User-centric design guided by community partners
We often see how technology is lauded top-down to users, demanding them to adapt and adopt. However, changing the dynamics of how EdTech solutions are created through the eyes of learners, could shift EdTech from being a change management problem to being an opportunity for solutions to be designed based on diverse contexts and needs.
Across any geography, there will be students who face different challenges in learning abilities, and access to tech and learning resources. To discover these user-centric inputs, it is important to seek out and work with community partners who are committed to the interests of students, understanding their needs and identifying the right solutions for each individual.
Enabling compassionate adults
While excellence and equity are not often paired together as complimentary objectives in the education space, EdTech has the potential to deliver on both. Though, as with most learning opportunities, students in their formative years of education may only go as far as the environment around them enables them to.
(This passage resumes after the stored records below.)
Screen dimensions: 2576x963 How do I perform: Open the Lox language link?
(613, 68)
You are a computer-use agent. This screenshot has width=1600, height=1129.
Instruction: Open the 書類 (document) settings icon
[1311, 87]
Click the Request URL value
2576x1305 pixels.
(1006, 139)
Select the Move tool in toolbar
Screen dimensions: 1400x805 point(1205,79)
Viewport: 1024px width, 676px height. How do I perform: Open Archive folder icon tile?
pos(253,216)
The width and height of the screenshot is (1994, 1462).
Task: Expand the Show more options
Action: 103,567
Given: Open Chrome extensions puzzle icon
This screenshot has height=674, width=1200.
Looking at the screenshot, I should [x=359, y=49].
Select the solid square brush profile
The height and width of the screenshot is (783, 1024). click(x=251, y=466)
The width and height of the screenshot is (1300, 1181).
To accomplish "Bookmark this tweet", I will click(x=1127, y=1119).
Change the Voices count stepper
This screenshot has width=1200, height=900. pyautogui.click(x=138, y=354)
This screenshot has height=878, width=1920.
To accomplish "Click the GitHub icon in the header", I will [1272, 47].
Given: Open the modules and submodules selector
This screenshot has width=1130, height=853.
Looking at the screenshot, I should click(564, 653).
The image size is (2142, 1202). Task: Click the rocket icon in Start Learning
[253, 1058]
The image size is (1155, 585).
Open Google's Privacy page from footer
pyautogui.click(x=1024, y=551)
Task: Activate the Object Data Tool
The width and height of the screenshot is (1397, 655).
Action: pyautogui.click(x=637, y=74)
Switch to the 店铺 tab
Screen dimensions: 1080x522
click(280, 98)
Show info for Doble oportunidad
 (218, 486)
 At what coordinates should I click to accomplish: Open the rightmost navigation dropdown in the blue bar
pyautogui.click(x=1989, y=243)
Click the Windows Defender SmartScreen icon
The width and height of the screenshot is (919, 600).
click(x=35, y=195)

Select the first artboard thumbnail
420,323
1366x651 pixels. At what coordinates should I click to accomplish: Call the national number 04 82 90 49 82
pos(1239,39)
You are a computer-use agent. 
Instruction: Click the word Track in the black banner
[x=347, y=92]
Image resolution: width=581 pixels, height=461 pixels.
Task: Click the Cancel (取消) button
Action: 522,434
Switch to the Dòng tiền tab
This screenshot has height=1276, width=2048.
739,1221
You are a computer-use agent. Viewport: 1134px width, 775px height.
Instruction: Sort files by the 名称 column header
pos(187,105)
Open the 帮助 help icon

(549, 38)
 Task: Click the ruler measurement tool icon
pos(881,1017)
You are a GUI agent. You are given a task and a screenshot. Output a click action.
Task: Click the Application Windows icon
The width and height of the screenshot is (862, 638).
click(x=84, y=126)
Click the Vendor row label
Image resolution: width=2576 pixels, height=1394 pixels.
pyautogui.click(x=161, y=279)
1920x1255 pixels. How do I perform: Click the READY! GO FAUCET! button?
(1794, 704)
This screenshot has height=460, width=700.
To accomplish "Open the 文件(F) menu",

This is where we see the importance of the role of a compassionate adult, who need not be an expert in education or technology, but could be a teacher, a parent or guardian, or even a well-wisher in the local community.
This individual can provide the necessary support and stability for learning routines and habits to form where EdTech is being implemented. Hence, designing EdTech with the role of compassionate adults in mind so that they can effectively engage, interact and assess students in their learning journeys is important. Platforms need to consider how they can integrate into and enable the environment and actors who have the power to support a young aspirant learner.
Insights led by data and building effective routines
The advantage of EdTech solutions is the real-time data on how engaged students are, what they understand, and what concepts they struggle with. This data can be harnessed to create stronger and shorter feedback loops where data is translated into actionable insights. In turn, this information can better inform stakeholders closest to students and improve how they learn and are engaged.
Engaged teachers, for example, have shared quizzes over Whatsapp which led a to 70% engagement rate among students. This demonstrates how a content-appropriate learning routine has been used by local stakeholders and the data on engagement from this can translate into replicating and scaling other similar learning routines from EdTech data.
We are now at a point in the EdTech journey where we have to start shifting the narrative from questions around whether the right EdTech product is being used to whether we are implementing the right EdTech-enabled learning models. Additionally, if we can usher funders to leverage investments made in assessments, program management, proven partner selection, and ongoing learning, then they will also see a greater impact in EdTech enabled through their funding.
I look forward to sharing more of our learnings from the Bharat EdTech Initiative as a part of a global panel hosting a workshop on Scaling the Impact of EdTech for All, on 1st December at the EVPA Annual Conference 2022. I will be joined by peers from the ecosystem including, Donika Dimovska, Chief Knowledge Officer, Jacobs Foundation, Thierry de Vulpillières, CEO, EvidenceB, Koumba Anouma, Director of Education & Employment Program, Investisseurs & Partenaires. Additionally, I will be in conversation with EVPA’s CEO Roberta Bosurgi to discuss how we can start using digital public goods to achieve impact at scale.